Reproduce every entry below with each occurrence of "Kontakt" replaced by "Contact", changing nothing else. Omit the pictures from your answer.

* BEGIN *

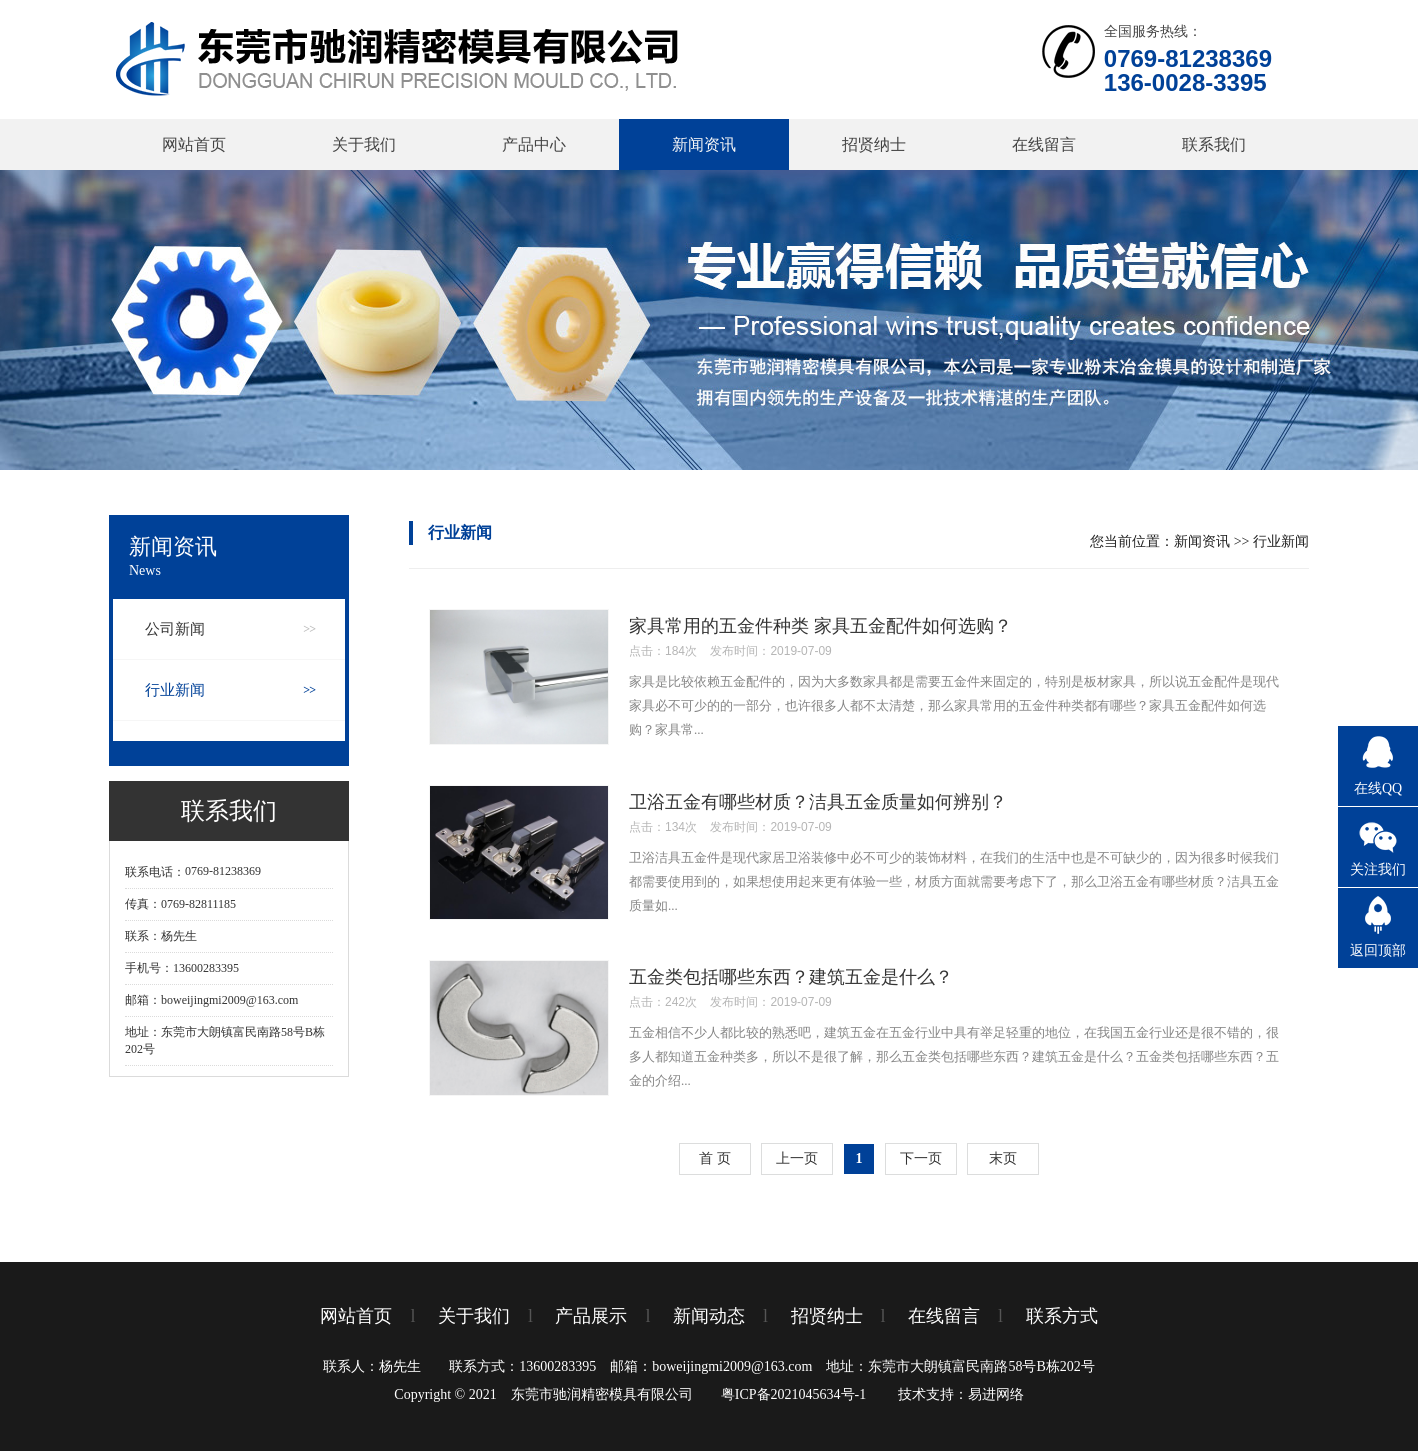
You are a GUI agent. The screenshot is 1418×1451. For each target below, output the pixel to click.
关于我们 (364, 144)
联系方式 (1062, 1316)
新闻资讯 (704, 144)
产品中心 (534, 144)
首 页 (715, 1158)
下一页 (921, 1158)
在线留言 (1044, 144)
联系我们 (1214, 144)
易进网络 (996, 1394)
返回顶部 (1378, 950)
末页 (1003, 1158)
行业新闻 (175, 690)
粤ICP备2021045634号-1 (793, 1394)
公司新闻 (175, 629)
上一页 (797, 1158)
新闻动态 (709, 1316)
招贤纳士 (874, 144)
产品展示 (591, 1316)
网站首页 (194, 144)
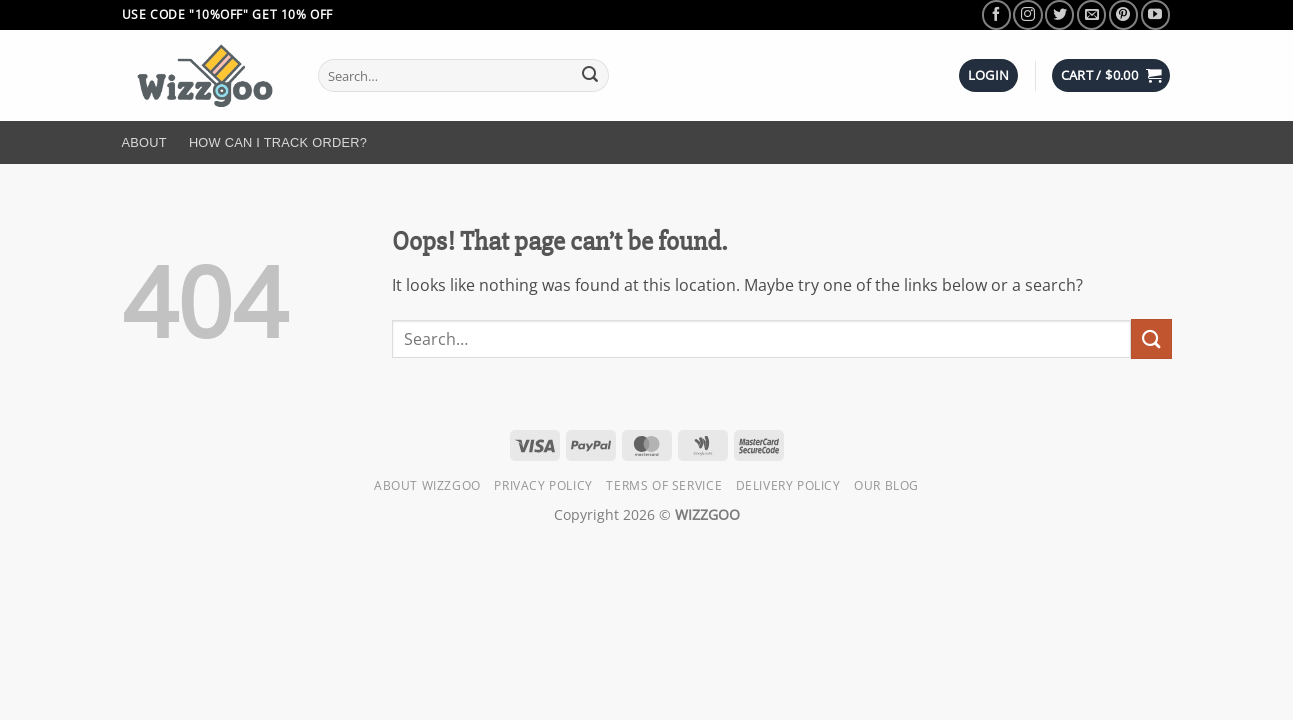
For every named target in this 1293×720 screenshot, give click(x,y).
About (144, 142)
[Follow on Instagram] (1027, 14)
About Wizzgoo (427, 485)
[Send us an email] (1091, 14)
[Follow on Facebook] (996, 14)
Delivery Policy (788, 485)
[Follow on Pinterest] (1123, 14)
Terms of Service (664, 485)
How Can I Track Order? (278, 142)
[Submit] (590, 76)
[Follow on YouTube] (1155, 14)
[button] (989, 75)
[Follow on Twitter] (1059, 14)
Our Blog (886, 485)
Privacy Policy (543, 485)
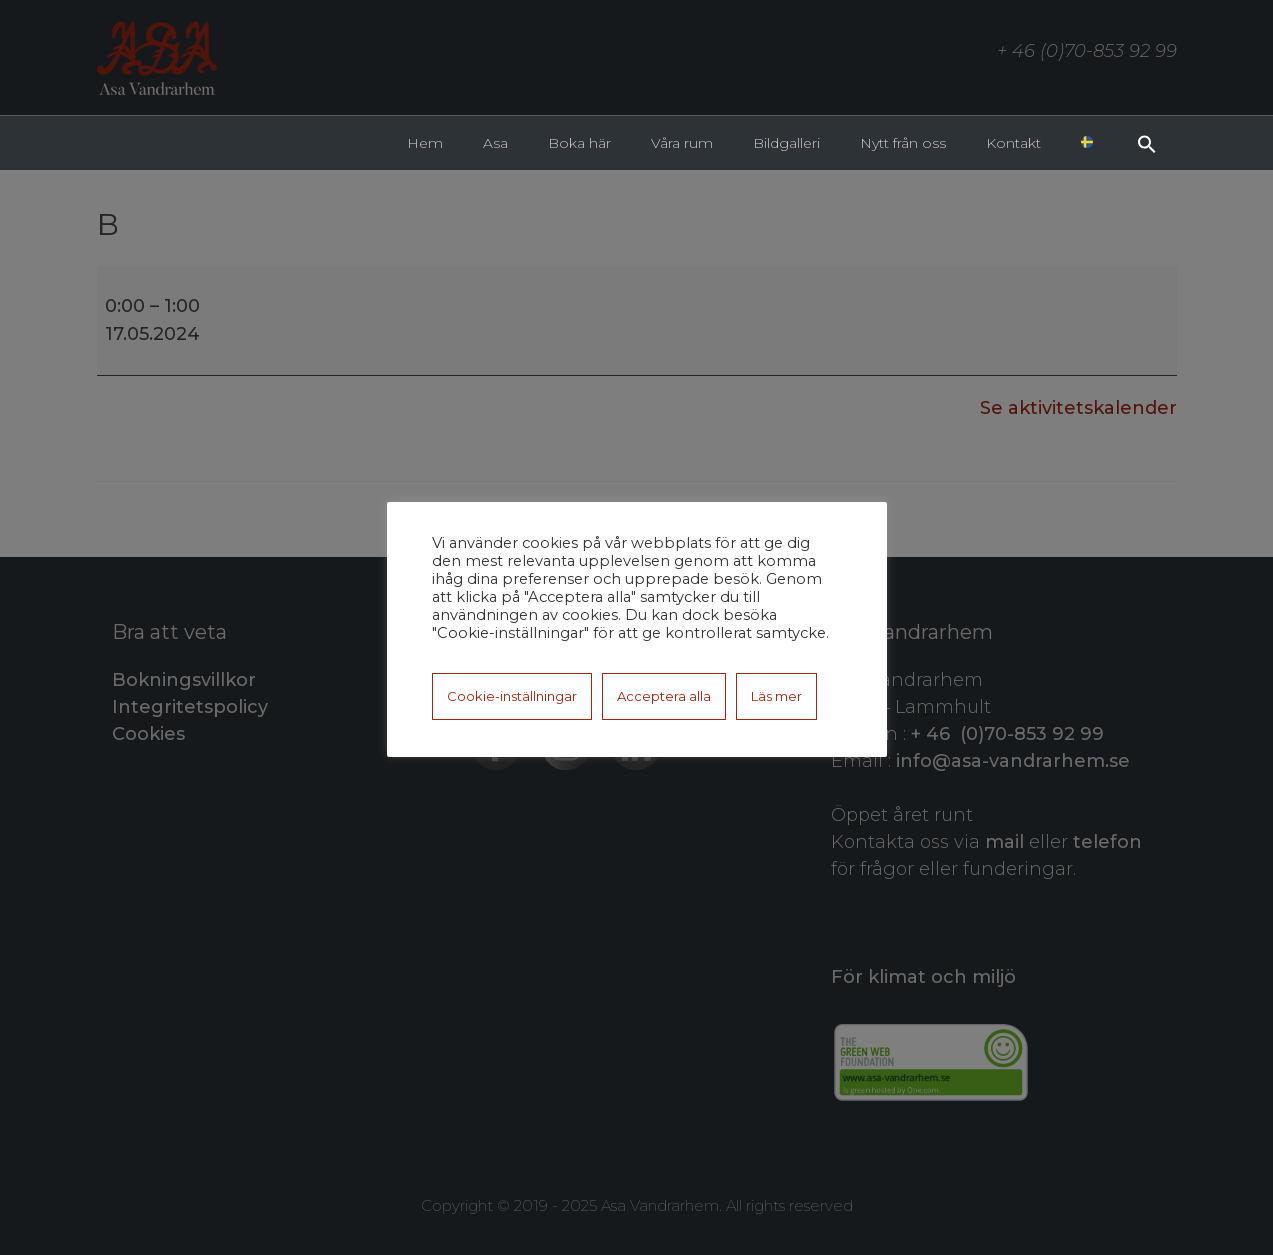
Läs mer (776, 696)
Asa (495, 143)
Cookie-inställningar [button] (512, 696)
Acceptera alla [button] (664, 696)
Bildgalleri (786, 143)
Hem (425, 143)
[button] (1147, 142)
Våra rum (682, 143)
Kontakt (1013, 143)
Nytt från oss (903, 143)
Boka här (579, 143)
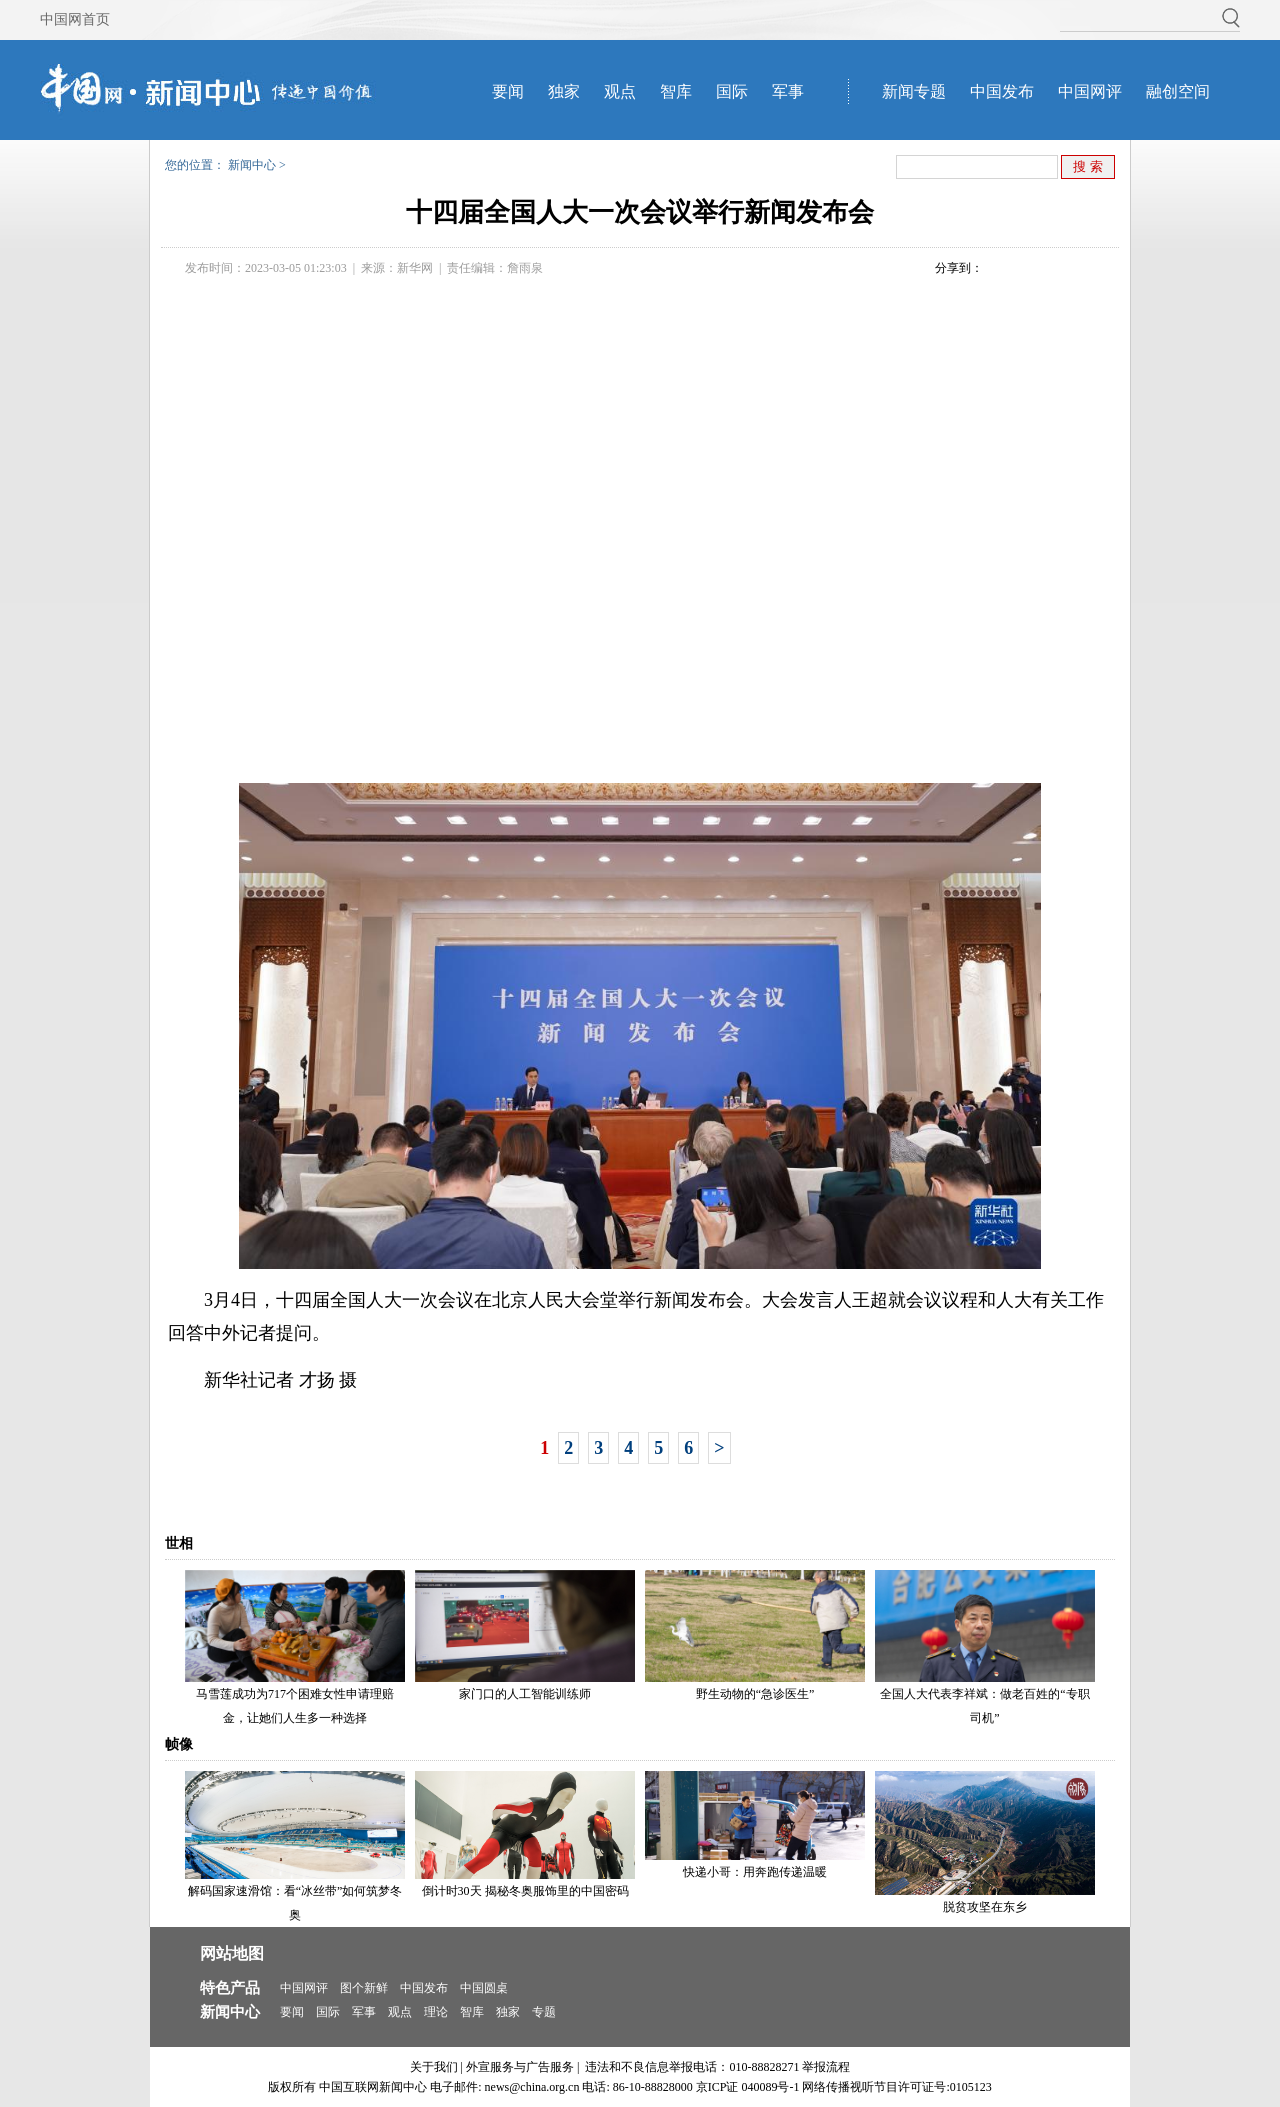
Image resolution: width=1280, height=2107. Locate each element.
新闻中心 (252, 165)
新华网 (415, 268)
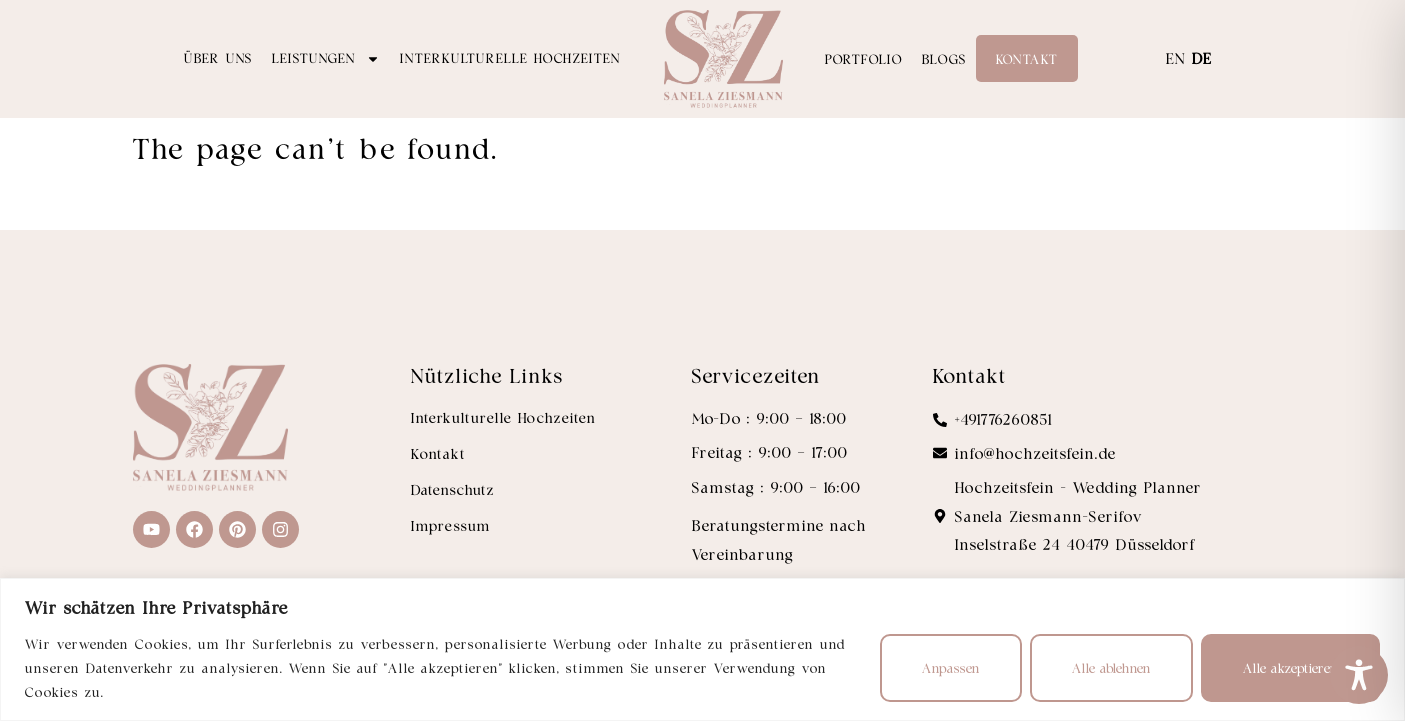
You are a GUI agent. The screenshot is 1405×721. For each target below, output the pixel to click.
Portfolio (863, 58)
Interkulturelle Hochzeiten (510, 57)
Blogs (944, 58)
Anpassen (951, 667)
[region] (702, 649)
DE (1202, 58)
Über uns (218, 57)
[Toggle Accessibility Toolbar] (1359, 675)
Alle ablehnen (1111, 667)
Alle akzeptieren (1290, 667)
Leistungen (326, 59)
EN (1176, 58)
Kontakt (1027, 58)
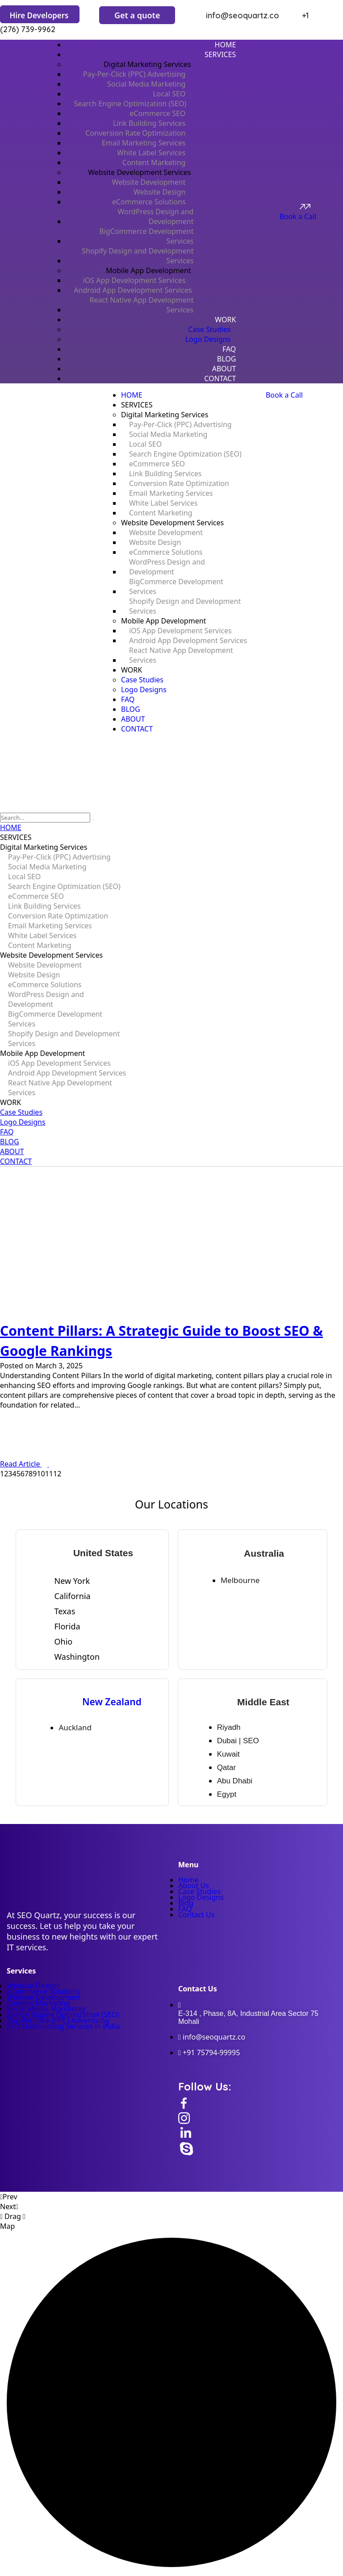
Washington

* END *

◆ **Final result**:
You are a GUI agent. The screenshot is 1418×1451. For each target below, output the pixel to click.
关于我们 (364, 144)
联系方式 (1062, 1316)
新闻资讯 (704, 144)
产品中心 (534, 144)
首 页 (715, 1158)
下一页 (921, 1158)
在线留言 (1044, 144)
联系我们 (1214, 144)
易进网络 (996, 1394)
返回顶部 (1378, 950)
末页 (1003, 1158)
行业新闻 (175, 690)
粤ICP备2021045634号-1 (793, 1394)
公司新闻 (175, 629)
上一页 (797, 1158)
新闻动态 (709, 1316)
招贤纳士 (874, 144)
产品展示 (591, 1316)
网站首页 (194, 144)
For every named target in this 1293×720 screenshot, give click(x,y).
About (144, 142)
[Follow on Instagram] (1027, 14)
About Wizzgoo (427, 485)
[Send us an email] (1091, 14)
[Follow on Facebook] (996, 14)
Delivery Policy (788, 485)
[Follow on Pinterest] (1123, 14)
Terms of Service (664, 485)
How Can I Track Order? (278, 142)
[Submit] (590, 76)
[Follow on YouTube] (1155, 14)
[button] (989, 75)
[Follow on Twitter] (1059, 14)
Our Blog (886, 485)
Privacy Policy (543, 485)
Läs mer (776, 696)
Asa (495, 143)
Cookie-inställningar [button] (512, 696)
Acceptera alla [button] (664, 696)
Bildgalleri (786, 143)
Hem (425, 143)
[button] (1147, 142)
Våra rum (682, 143)
Contact (1013, 143)
Nytt från oss (903, 143)
Boka här (579, 143)
Image resolution: width=1280, height=2107. Locate each element.
新闻中心 (252, 165)
新华网 (415, 268)
You are a GUI agent. The screenshot is 1405×721. For each target below, output the pixel to click.
Portfolio (863, 58)
Interkulturelle Hochzeiten (510, 57)
Blogs (944, 58)
Anpassen (951, 667)
[region] (702, 649)
DE (1202, 58)
Über uns (218, 57)
[Toggle Accessibility Toolbar] (1359, 675)
Alle ablehnen (1111, 667)
Alle akzeptieren (1290, 667)
Leistungen (326, 59)
EN (1176, 58)
Contact (1027, 58)
Washington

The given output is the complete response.